• [Exercise description] The full listing, reproduced exactly, is what the response must contain.

• [Data for the task]
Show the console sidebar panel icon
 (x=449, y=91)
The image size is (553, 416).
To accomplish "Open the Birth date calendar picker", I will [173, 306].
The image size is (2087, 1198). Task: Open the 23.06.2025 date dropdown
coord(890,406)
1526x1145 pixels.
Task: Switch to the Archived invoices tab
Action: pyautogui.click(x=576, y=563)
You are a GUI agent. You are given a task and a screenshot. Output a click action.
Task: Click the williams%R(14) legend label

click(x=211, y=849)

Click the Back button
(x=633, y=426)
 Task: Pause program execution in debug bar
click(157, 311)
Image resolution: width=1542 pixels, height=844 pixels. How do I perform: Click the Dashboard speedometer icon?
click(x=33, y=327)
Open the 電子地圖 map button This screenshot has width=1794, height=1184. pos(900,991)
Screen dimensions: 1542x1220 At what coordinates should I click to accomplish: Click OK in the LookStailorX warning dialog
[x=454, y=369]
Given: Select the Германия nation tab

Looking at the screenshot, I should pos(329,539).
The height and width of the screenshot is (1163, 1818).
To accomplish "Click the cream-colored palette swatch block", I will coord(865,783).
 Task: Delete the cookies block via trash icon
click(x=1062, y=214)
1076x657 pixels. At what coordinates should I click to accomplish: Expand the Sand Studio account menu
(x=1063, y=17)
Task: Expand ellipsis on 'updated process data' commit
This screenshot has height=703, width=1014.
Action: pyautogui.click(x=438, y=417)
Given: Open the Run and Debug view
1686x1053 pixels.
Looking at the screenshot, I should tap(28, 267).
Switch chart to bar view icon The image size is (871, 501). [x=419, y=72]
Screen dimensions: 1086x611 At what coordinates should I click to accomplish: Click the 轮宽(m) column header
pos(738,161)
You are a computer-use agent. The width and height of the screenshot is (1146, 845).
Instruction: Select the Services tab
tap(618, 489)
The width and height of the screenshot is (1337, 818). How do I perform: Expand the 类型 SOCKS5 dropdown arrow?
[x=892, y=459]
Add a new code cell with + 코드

• [Answer to this problem]
Show the console sidebar panel icon
 (x=449, y=91)
The image size is (553, 416).
To accomplish "Open the Birth date calendar picker", I will [173, 306].
The image size is (2087, 1198). Task: Open the 23.06.2025 date dropdown
coord(890,406)
1526x1145 pixels.
Task: Switch to the Archived invoices tab
Action: pyautogui.click(x=576, y=563)
You are a GUI agent. You are given a task and a screenshot. Output a click action.
Task: Click the williams%R(14) legend label

click(x=211, y=849)

Click the Back button
(x=633, y=426)
 Task: Pause program execution in debug bar
click(157, 311)
Image resolution: width=1542 pixels, height=844 pixels. How do I perform: Click the Dashboard speedometer icon?
click(x=33, y=327)
Open the 電子地圖 map button This screenshot has width=1794, height=1184. pos(900,991)
Screen dimensions: 1542x1220 At what coordinates should I click to accomplish: Click OK in the LookStailorX warning dialog
[x=454, y=369]
Given: Select the Германия nation tab

Looking at the screenshot, I should pos(329,539).
The height and width of the screenshot is (1163, 1818).
To accomplish "Click the cream-colored palette swatch block", I will coord(865,783).
 Task: Delete the cookies block via trash icon
click(x=1062, y=214)
1076x657 pixels. At what coordinates should I click to accomplish: Expand the Sand Studio account menu
(x=1063, y=17)
Task: Expand ellipsis on 'updated process data' commit
This screenshot has height=703, width=1014.
Action: pyautogui.click(x=438, y=417)
Given: Open the Run and Debug view
1686x1053 pixels.
Looking at the screenshot, I should tap(28, 267).
Switch chart to bar view icon The image size is (871, 501). [x=419, y=72]
Screen dimensions: 1086x611 At what coordinates should I click to accomplish: Click the 轮宽(m) column header
pos(738,161)
You are a computer-use agent. The width and height of the screenshot is (1146, 845).
Instruction: Select the Services tab
tap(618, 489)
The width and height of the screenshot is (1337, 818). How do I perform: Expand the 类型 SOCKS5 dropdown arrow?
[x=892, y=459]
Add a new code cell with + 코드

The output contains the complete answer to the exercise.